Researchers at the University of Tartu's Computational Neuroscience Lab, in Estonia, have discovered that activations of deep convolutional neural networks are aligned with the gamma band activity of the human visual cortex. Their study, published in Communications Biology, further highlights the potential of artificial intelligence (AI) to broaden understanding of the human brain.
The human ability to visually recognize objects is mediated by a hierarchy of complex feature representations along the ventral stream.Past research has found that these are similar to the hierarchy of transformations learned by deep convolutional neural networks (DCNN) trained on images.
"From previous research we knew that there is a correspondence between the hierarchical architecture of the human visual system and the layered architecture of DCNNs," Jaan Aru, Raul Vicente, and Ilya Kuzovkin, three of the researchers who carried out the study, told TechXplore. "However, this research relied on neuroimaging techniques such as fMRI and MEG, each of which has its own limitations."
MEG imaging only captures the average activity of large populations of neurons at once, while fMRI does not capture temporal information. Hence, the researchers decided to collect their dataset using intracranial electrodes implanted directly into the brains of their test subjects. This technique can identify when brain activity happens, its anatomical location, and how it changes over time.
"This allowed us to explore in more detail the activity that governs visual processing in the human brain and characterize more precisely what kind of activity bears similarities with the activity of DCNNs," the researchers said.
DCNNs are a type of machine learning algorithm for computer vision, which perform especially well on object recognition tasks. Their key feature is that they acquire rules to classify objects automatically, without human engineers outlining them.
During training, DCNNs are trained on thousands of images of objects (e.g. cats, trees, cars, etc.), learning to distinguish visual features of each of these categories. The algorithms can then correctly identify objects in images they have never encountered before, with up to 95 percent accuracy.
"A DCNN consists of layers of artificial neurons, with each layer performing certain operations on the image and then sending information to the next layer," the researchers said. "During training, the algorithm forms rules about what information is to be sent to the upper layers and when."
Recent studies have investigated the exact patterns and features learned by a DCNN. They found that as one dives deeper into its layers, the visual patterns represented by its neurons become increasingly complex.

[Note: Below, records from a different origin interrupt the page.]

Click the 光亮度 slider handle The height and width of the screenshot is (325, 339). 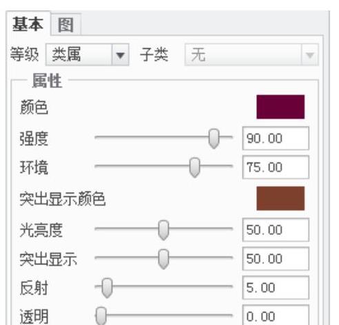click(163, 230)
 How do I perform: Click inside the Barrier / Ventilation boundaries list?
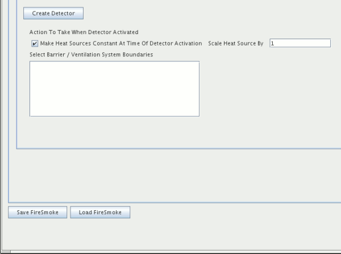[114, 89]
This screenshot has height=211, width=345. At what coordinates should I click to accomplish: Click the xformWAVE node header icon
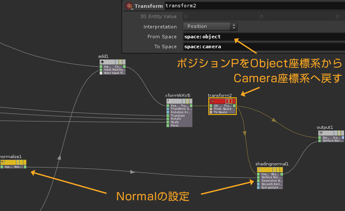(x=169, y=101)
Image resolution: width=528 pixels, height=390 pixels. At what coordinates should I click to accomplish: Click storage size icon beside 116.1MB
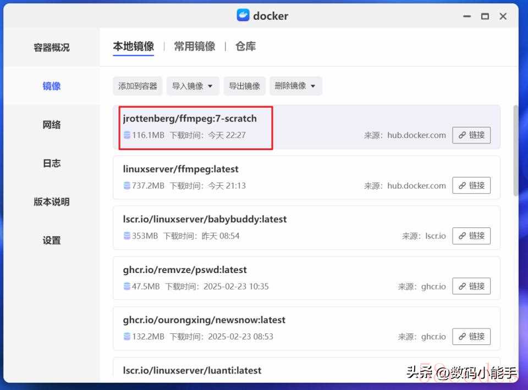click(127, 135)
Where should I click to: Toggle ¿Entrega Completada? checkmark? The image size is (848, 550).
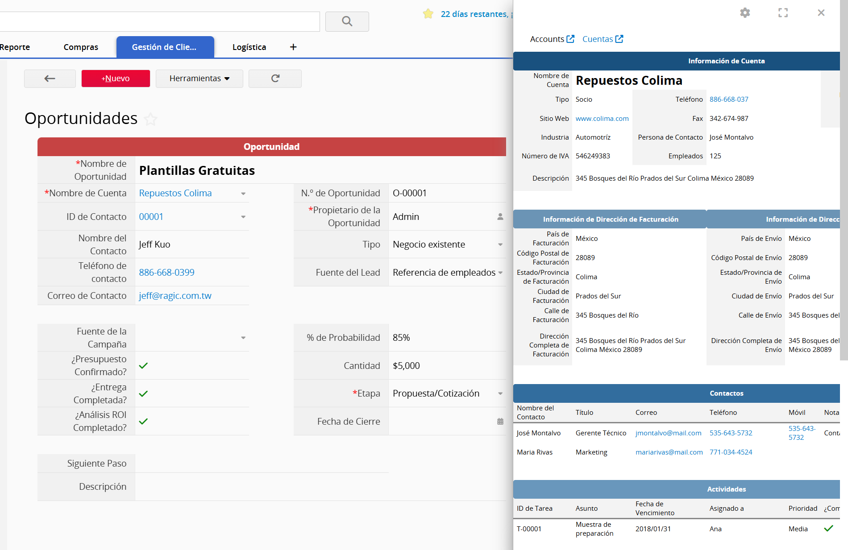143,394
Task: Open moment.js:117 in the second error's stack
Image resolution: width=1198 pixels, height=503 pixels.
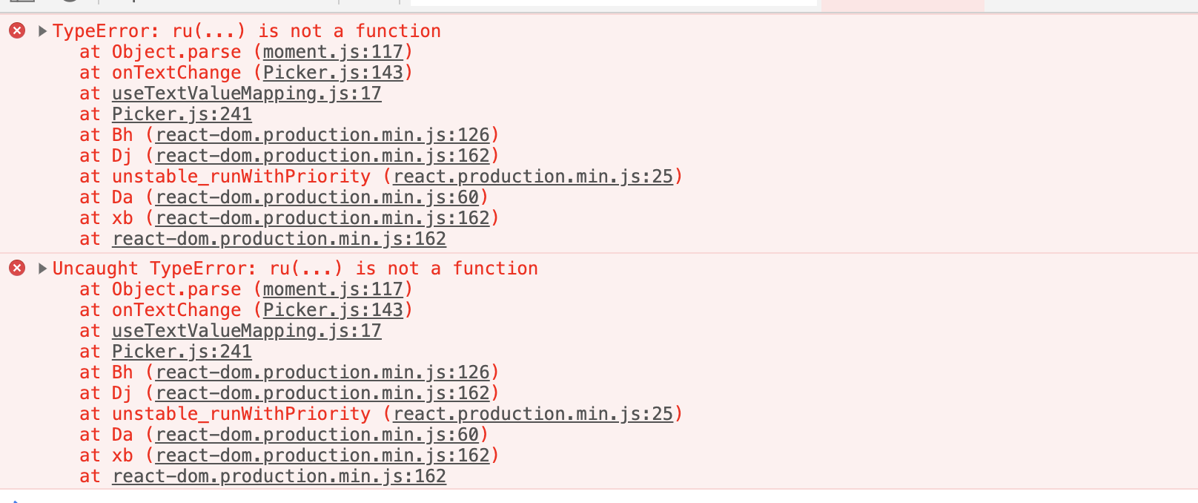Action: [333, 289]
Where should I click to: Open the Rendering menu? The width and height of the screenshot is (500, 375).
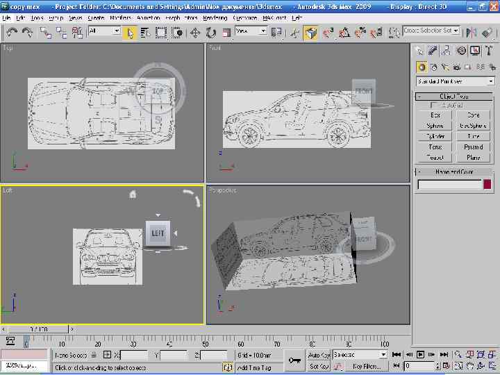[x=215, y=17]
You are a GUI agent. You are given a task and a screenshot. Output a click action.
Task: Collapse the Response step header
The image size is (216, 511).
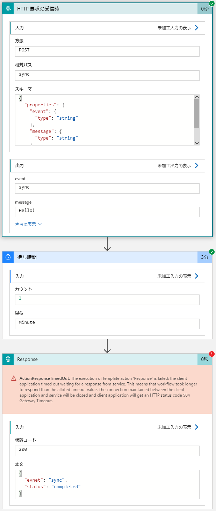click(105, 359)
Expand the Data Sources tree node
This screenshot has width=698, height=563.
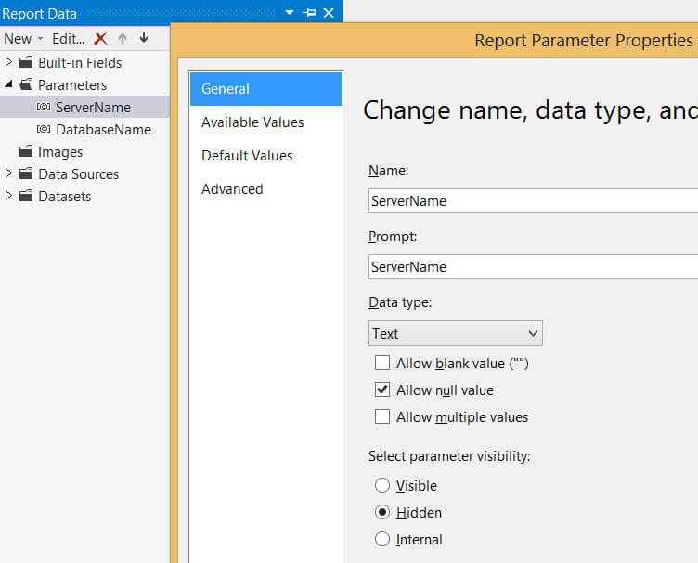(x=9, y=174)
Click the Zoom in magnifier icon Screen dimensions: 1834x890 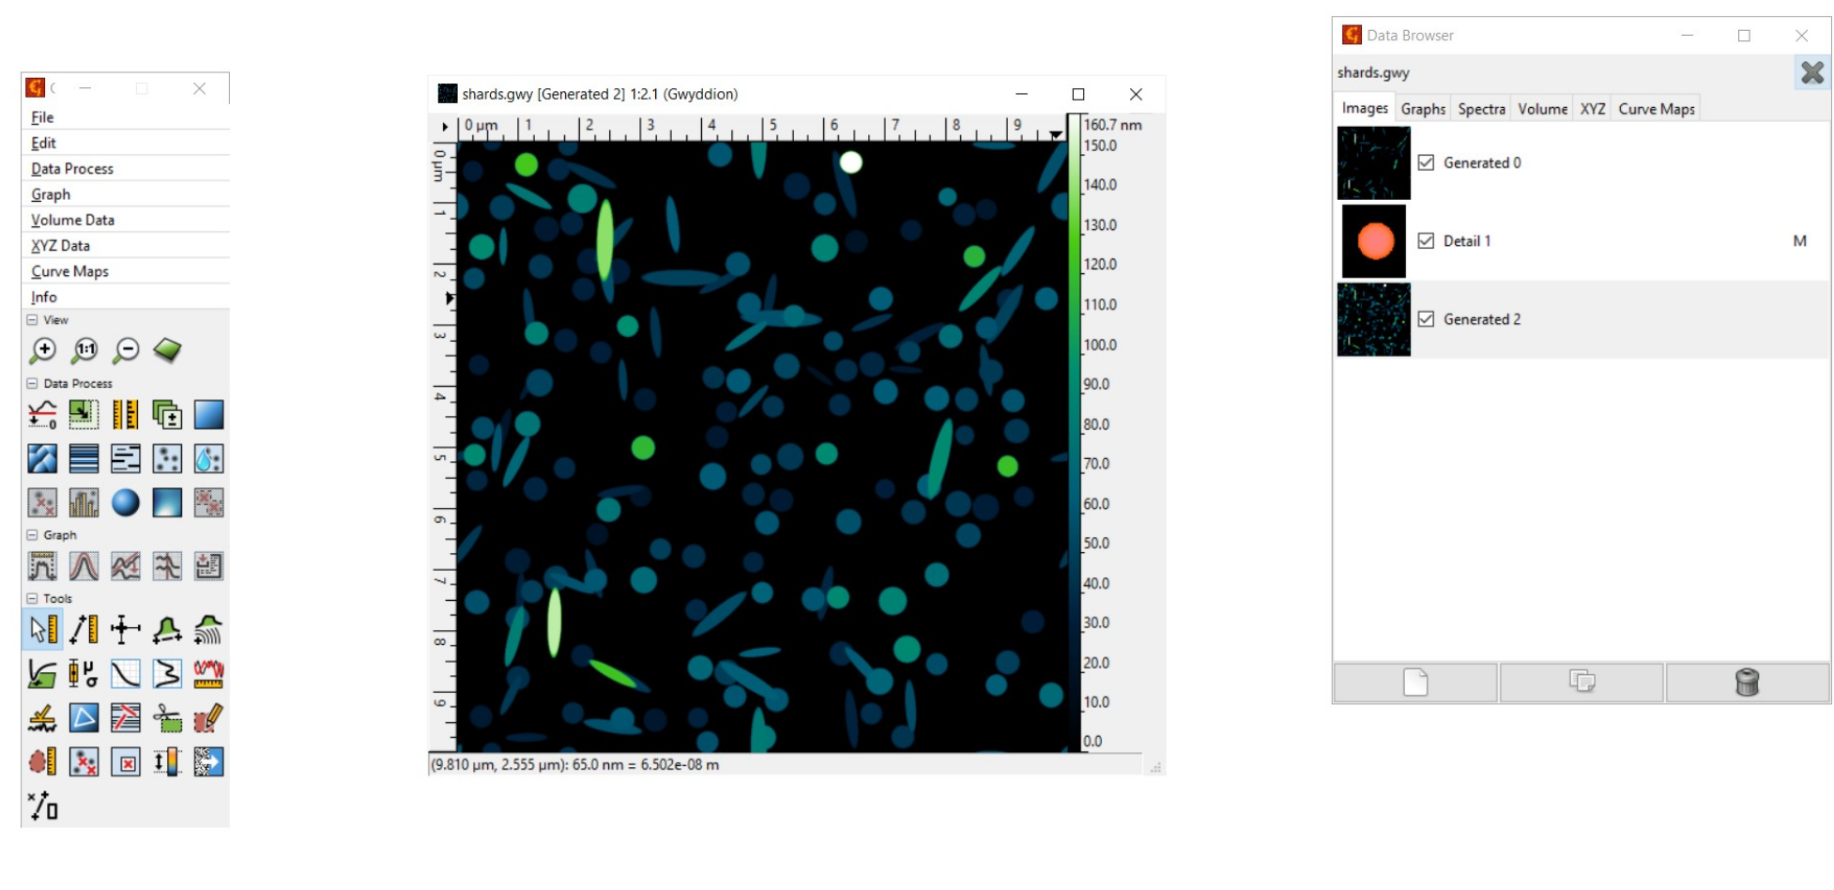click(42, 350)
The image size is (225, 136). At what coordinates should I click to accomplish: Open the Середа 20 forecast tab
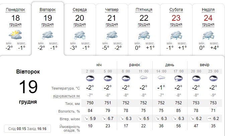[80, 29]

"The first layer is responsible for detecting straight lines, changes in brightness and other simple visual features," the researchers explain. "This information is passed onto the second layer, which combines simple features to build detectors that can identify simple shapes. And so it progresses, becoming more and more abstract with every layer, with the higher layer neurons representing whole objects, such as cats, dogs and so on. We knew that a very similar phenomenon is observed in the human visual cortex, so the obvious question was: How similar are these two systems, and what are their similarities?"
When measuring electrical responses from the brain, researchers observe complex patterns of activity. These patterns are grouped according to their frequency: alpha (eight to 14 times per second), beta (15 to 30 Hz), gamma (from 30 to ~70 Hz), high gamma (more than 70 Hz), and other bands. These frequency bands have been found to depend on different types of activity. For instance, alpha is stronger when humans are relaxed, while beta and gamma increase during active engagement in a task.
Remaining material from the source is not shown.